**Your tasks:**
(a) Write out the part of the BMW navigation software post that opens with the words containing "There is not" and closes with "what its worth....", substituting "cars" for "vehicles" each time it appears.
(b) Carry on the BMW navigation software post from its last sentence.

# Nav Software Update (3-1/60) Particulars



## SONET (Mar 1, 2002)

I found this on the 'bmwnav' group on Yahoo Groups (originally posted on 9-26-02 by 'cfoote2667'). I thought it might be useful to some people here with Nav. I had mine updated today at Crevier.

------- BEGIN PASTE -------------------------------------

There is not much to say here....except that they talk about 9/2001 
vehicles being the only ones that can use the v.20 CD. We know that 
to be incorrect, as all 2001 vehicles in the BMW lineup had the MK 
III unit to begin with. Therefore, I have no idea what BMW is 
getting at -- I have the 'split-screen' software on my 2001 without 
any problems. But, here's some info for what its worth....


- - - - - - - - - - - - - - - - - - - - - - - - - - - - - - - - - - - 

This Service Information bulletins supersedes S.I. B84 01 02 dated 
January 2002. 

designates changes to this revision 

SUBJECT 
Navigation Operating Split Screen Software V20.0 


MODEL 
E46, E39, E52, E53, E65, E66, E85 


SITUATION 
From September 2001, all vehicles with "split screen" navigation 
system will now be using Navigation Operating Software V20.0. Except 
E65/E66 vehicles prior to 9/2002, which will continue to use Nav CD 
V19.0. If Nav CD V20.0 is loaded into an E65/E66 prior to 9/2002 the 
CIP program will prompt you to "replace the Navigation Computer". Do 
not replace any parts. Reload Nav CD V19.0. All other non "Split 
screen" navigation vehicles produced prior to September 2001 will 
still use the Navigation Operating Software V17.1 and cannot be 
updated with V20.0. For information regarding Software V17.1, refer 
to SI B84 11 97 dated September 2002. 

Note: When programming an E65/E66 from 9/2002 production, Split 
Screen Software V20.0 must be used in conjunction with CIP V3.0 or 
later.

[Element lookup records]
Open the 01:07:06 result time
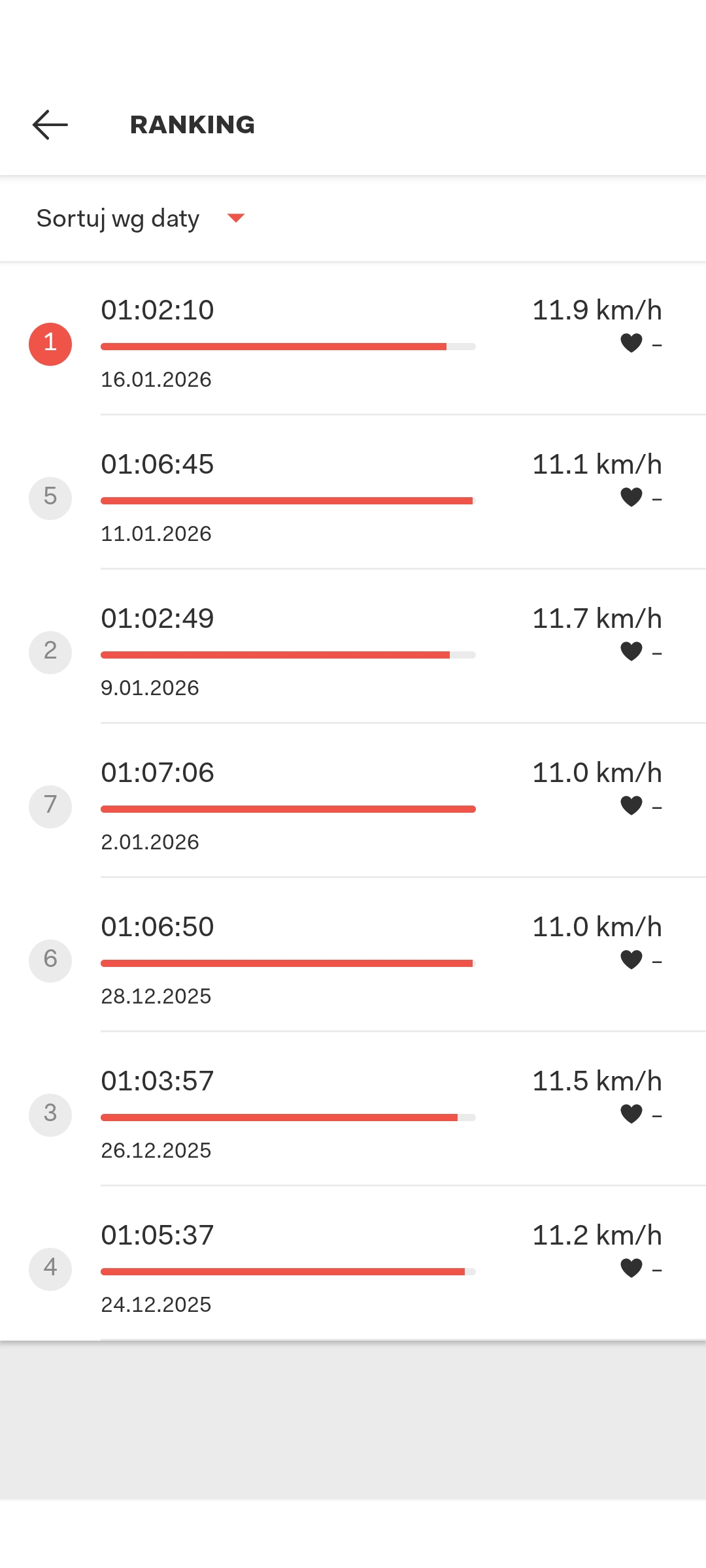706x1568 pixels. point(158,773)
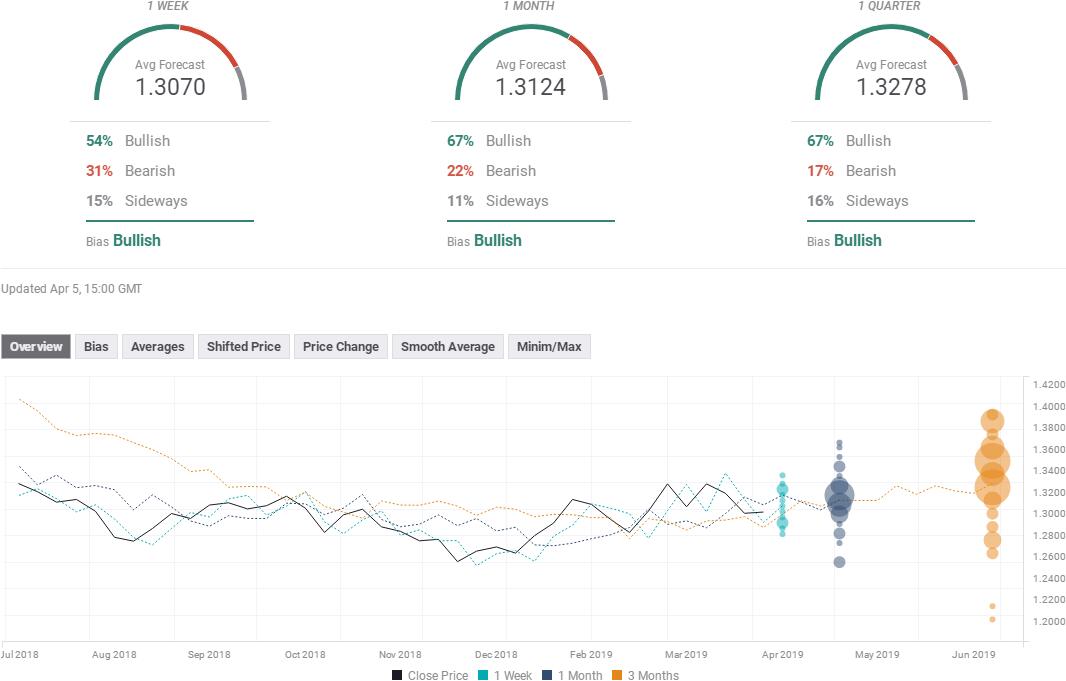Open the Smooth Average tab
Viewport: 1066px width, 681px height.
[x=447, y=347]
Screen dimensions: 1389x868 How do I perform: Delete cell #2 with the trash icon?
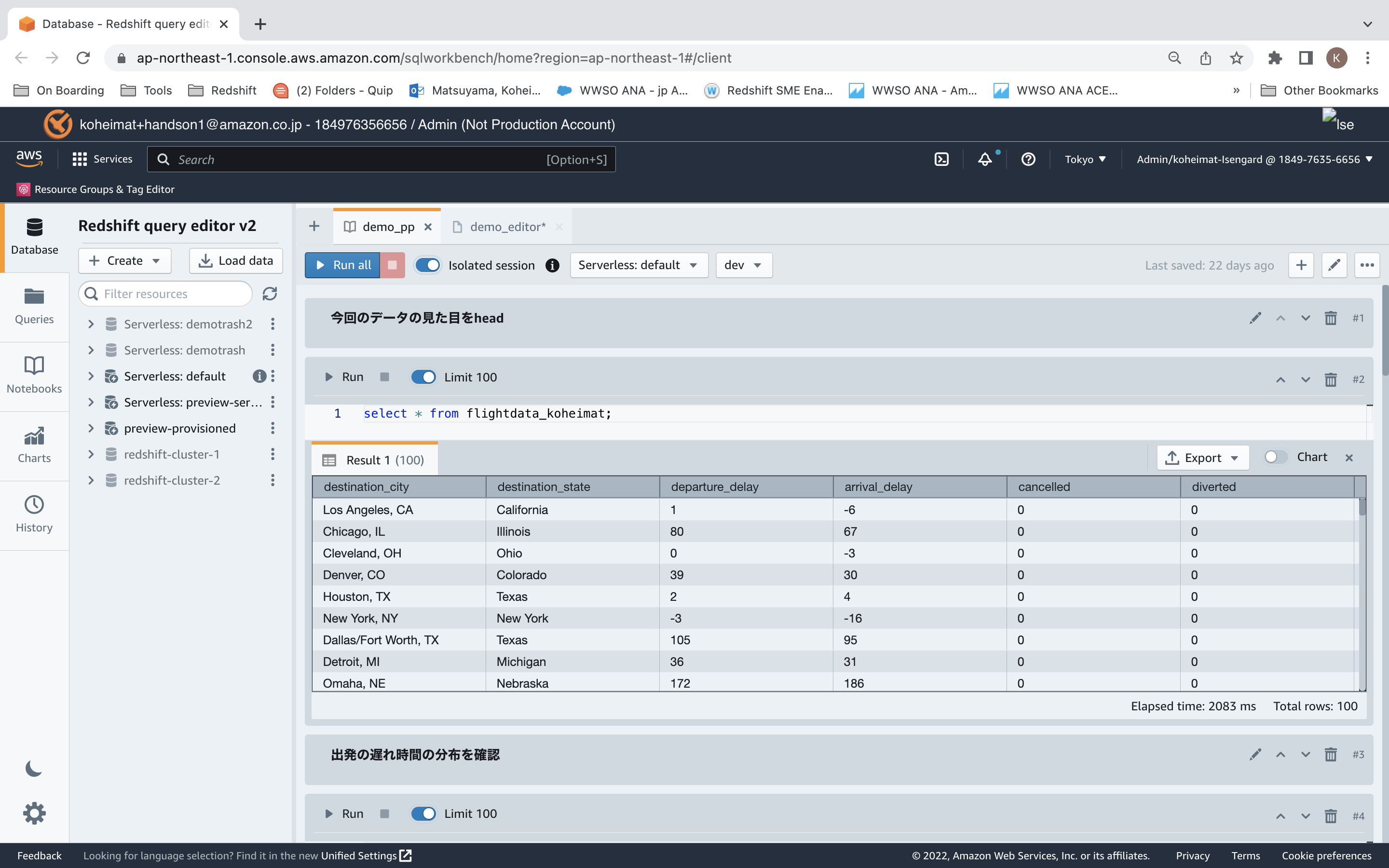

**In response:**
(a)
There is not much to say here....except that they talk about 9/2001 
cars being the only ones that can use the v.20 CD. We know that 
to be incorrect, as all 2001 cars in the BMW lineup had the MK 
III unit to begin with. Therefore, I have no idea what BMW is 
getting at -- I have the 'split-screen' software on my 2001 without 
any problems. But, here's some info for what its worth....

(b)
Changes/Improvements for Mark III system from September 2001 
production. 

The "Set" screen shows the software/hardware version in the form 
of "3-1/60" or "3-2/60". The numbers have the following meanings: 
first digit 3 – indicates 3rd generation navigation system (MK3); 
second digit 1 – indicates top navigation – Mk3c color screen, or 2 
indicates radio navigation – Mk3m monochrome display; the last 2 
digits 60 indicates the software status of the graphics component in 
the navigation computer (MMI) Machine Man Interface. 

Split screen display is possible, i.e. it is possible to split the 
display of the on-board monitor and support map routing together 
with the direction arrow routing. 

It is possible to set whether the cursor moves on the map (same as 
V17.1 and older software versions) or whether the cursor is 
stationary and the map moves. 

"Zoom function" for destination entry. 

When entering the destination, the directory is constantly shown in 
the display, making it possible to change the directory faster. 
Further information is contained in the owner's manual for the 
navigation system, which is provided with the vehicle.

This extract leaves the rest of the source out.